## [Excerpted data]
────────────────────────────────────────

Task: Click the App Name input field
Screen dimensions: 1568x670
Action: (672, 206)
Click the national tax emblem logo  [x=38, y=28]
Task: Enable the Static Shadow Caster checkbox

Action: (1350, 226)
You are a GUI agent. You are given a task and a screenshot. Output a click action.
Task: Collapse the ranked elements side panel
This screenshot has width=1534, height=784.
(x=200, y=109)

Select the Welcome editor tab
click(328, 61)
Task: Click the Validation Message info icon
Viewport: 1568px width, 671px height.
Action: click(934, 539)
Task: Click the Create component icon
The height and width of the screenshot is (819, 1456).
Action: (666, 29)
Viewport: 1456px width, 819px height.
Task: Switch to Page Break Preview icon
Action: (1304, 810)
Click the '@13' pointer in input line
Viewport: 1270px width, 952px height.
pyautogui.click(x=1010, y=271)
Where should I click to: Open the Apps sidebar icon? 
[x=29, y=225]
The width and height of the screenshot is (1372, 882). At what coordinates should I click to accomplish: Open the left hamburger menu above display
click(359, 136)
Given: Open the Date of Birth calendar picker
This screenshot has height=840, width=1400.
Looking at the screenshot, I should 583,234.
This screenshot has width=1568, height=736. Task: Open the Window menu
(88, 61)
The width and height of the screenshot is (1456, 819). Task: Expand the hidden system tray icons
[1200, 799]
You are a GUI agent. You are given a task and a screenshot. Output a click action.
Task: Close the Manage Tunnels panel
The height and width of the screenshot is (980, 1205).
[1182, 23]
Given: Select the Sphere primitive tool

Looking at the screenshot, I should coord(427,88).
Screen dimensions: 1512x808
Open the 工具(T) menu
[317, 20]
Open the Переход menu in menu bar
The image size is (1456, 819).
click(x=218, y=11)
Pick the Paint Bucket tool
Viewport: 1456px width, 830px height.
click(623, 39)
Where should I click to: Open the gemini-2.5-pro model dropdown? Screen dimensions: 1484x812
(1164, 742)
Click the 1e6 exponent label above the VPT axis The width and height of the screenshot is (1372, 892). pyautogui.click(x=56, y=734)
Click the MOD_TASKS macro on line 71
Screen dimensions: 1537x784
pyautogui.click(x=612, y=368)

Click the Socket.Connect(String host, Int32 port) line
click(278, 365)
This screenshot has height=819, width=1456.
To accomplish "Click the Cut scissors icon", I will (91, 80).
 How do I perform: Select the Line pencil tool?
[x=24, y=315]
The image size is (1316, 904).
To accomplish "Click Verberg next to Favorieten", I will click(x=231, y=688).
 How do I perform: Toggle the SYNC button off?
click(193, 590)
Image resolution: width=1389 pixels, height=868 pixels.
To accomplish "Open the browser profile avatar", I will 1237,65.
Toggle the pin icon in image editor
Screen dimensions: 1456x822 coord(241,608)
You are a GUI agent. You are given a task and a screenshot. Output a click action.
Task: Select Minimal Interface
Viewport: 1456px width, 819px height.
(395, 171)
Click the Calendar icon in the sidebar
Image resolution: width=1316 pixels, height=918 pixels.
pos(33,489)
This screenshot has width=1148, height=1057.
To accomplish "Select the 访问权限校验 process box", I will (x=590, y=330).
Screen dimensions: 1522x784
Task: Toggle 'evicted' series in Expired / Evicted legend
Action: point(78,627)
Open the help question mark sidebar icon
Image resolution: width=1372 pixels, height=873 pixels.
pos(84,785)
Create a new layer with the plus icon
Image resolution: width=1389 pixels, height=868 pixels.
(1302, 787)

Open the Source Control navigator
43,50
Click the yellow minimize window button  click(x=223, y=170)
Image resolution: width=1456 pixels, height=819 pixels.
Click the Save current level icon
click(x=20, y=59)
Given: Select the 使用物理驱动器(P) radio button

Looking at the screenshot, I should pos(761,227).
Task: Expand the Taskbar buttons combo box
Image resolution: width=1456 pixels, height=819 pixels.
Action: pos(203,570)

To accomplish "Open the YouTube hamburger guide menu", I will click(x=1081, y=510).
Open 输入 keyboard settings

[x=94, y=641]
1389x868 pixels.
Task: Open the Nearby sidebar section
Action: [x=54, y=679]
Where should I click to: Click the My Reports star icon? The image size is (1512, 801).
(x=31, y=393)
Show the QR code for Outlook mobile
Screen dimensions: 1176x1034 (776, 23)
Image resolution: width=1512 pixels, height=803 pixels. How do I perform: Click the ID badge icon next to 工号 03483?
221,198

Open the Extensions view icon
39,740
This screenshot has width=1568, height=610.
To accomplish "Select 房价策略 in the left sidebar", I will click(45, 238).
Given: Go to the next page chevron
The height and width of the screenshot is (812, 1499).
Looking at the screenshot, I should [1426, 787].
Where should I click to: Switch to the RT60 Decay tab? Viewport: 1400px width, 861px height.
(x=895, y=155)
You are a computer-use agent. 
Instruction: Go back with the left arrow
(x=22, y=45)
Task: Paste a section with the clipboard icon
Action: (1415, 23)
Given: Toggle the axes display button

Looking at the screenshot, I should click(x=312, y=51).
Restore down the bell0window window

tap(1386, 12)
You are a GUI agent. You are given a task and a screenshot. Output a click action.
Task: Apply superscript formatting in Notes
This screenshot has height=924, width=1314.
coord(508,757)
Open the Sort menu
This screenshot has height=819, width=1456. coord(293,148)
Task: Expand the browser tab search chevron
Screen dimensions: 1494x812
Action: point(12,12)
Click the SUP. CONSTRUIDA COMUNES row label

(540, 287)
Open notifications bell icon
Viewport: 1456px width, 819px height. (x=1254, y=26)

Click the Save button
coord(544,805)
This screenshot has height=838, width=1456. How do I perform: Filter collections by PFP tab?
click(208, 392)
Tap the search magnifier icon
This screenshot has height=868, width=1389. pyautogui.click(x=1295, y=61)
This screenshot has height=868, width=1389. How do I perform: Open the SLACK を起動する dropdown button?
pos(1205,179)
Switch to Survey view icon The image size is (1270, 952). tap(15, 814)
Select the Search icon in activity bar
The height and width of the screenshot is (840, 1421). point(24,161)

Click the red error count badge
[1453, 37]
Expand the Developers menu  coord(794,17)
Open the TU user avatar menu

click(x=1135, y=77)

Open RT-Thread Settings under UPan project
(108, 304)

────────────────────────────────────────

## [Your goal]
Your reply should be an exact copy of every line from the line with "Given: Toggle the axes display button" through the final line of the data, and nothing more.

## [Solution for this problem]
Given: Toggle the axes display button

Looking at the screenshot, I should click(x=312, y=51).
Restore down the bell0window window

tap(1386, 12)
You are a GUI agent. You are given a task and a screenshot. Output a click action.
Task: Apply superscript formatting in Notes
This screenshot has height=924, width=1314.
coord(508,757)
Open the Sort menu
This screenshot has height=819, width=1456. coord(293,148)
Task: Expand the browser tab search chevron
Screen dimensions: 1494x812
Action: point(12,12)
Click the SUP. CONSTRUIDA COMUNES row label

(540, 287)
Open notifications bell icon
Viewport: 1456px width, 819px height. (x=1254, y=26)

Click the Save button
coord(544,805)
This screenshot has height=838, width=1456. How do I perform: Filter collections by PFP tab?
click(208, 392)
Tap the search magnifier icon
This screenshot has height=868, width=1389. pyautogui.click(x=1295, y=61)
This screenshot has height=868, width=1389. How do I perform: Open the SLACK を起動する dropdown button?
pos(1205,179)
Switch to Survey view icon The image size is (1270, 952). tap(15, 814)
Select the Search icon in activity bar
The height and width of the screenshot is (840, 1421). point(24,161)

Click the red error count badge
[1453, 37]
Expand the Developers menu  coord(794,17)
Open the TU user avatar menu

click(x=1135, y=77)

Open RT-Thread Settings under UPan project
(108, 304)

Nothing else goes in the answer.